59歳の少し手前まで永らく勤めた会社を早期退職するに際して、東京都の職業訓練施設にある「造園土木」の6ヶ月コースの見学会に行ったことを思い出しました。もともと植物、土いじりが好きだったので、新しいチャレンジとして、こんな仕事もいいなと思い、確か1月?に行われた見学会に出掛けていったのです。
この前後で、他の施設に他の訓練コースの見学会にも出掛けていきました。真冬の時期で、随分と心細いを思いをしたことを覚えています。また、一方では事前に分かっていたこととは言え、見学会の参加者は当時60歳手前だった私よりも随分と若い人たちばかりで、その真剣さに自分の立場も忘れ、大いに感心をしたのです。

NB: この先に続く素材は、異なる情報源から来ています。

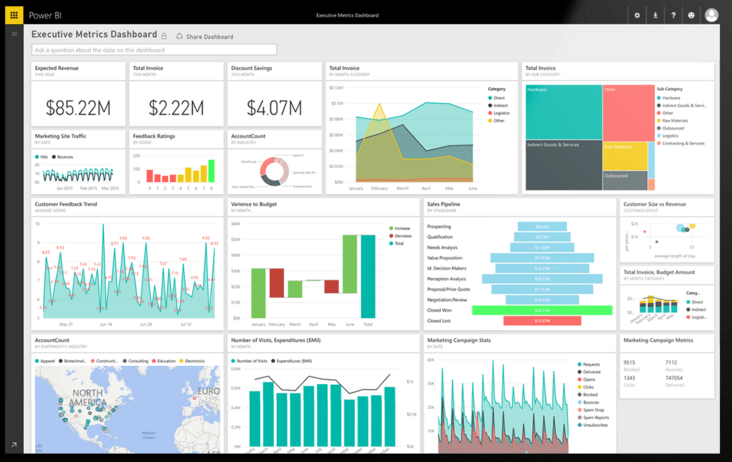
Task: Open the user profile avatar
Action: point(712,15)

結局は「造園土木」も他の訓練コースも受講することなく、前の会社を辞めてすぐに次の会社に勤め始めることになりました。有難いことでした。けれど、あのタイミングで「造園土木」の基礎となる訓練を受け、これに関連する仕事をしていたら、今頃、どんな毎日を送っているのだろう、という興味もあるのです。
そもそも年寄りですから、造園業者には雇ってもらえなかったかも知れません。それでも、何とか、どこかの公園管理、緑地管理なんて仕事を見つけることができたかも知れません。そんなに求人が多い仕事ではありませんので、まったく別の仕事への方向転換をしていたかも知れません。兎にも角にも、年寄りにも年寄りなりの未来の選択肢があった訳です。
墓地では私よりも年配の「職人さん」といった雰囲気の方が、黙々と「ブロワー」を使って落ち葉を一ヶ所にまとめる仕事をしています。そして、そんな姿を遠目で見ながら、「こういう仕事、したかったんだよな」などと思ったのです。
今日の様な「穏やかに晴れた秋の午後」ばかりではなく、屋外の仕事ですから、大雨の日があったり、重い土砂を運ぶときがあったり、作業完了の締切に追われて切羽詰まったりと大変な思いをすることも多いに違いありません。単に「目の前の仕事」を楽しそうだなと思っただけなのです。まるで子供の様に。
管理事務所に水桶と柄杓を返し、家路に着きました。そうそう、令和5年の「暦」をいただきました。これ、各月の暦が記されたページの下の方に書かれている「コラム」の様な部分に、「どきっ」とする言葉を見つけることがあって、毎年楽しみに読んでいるのです。まだまだ先と思っていましたが、もう来年のことを考える時期でもあるのですね。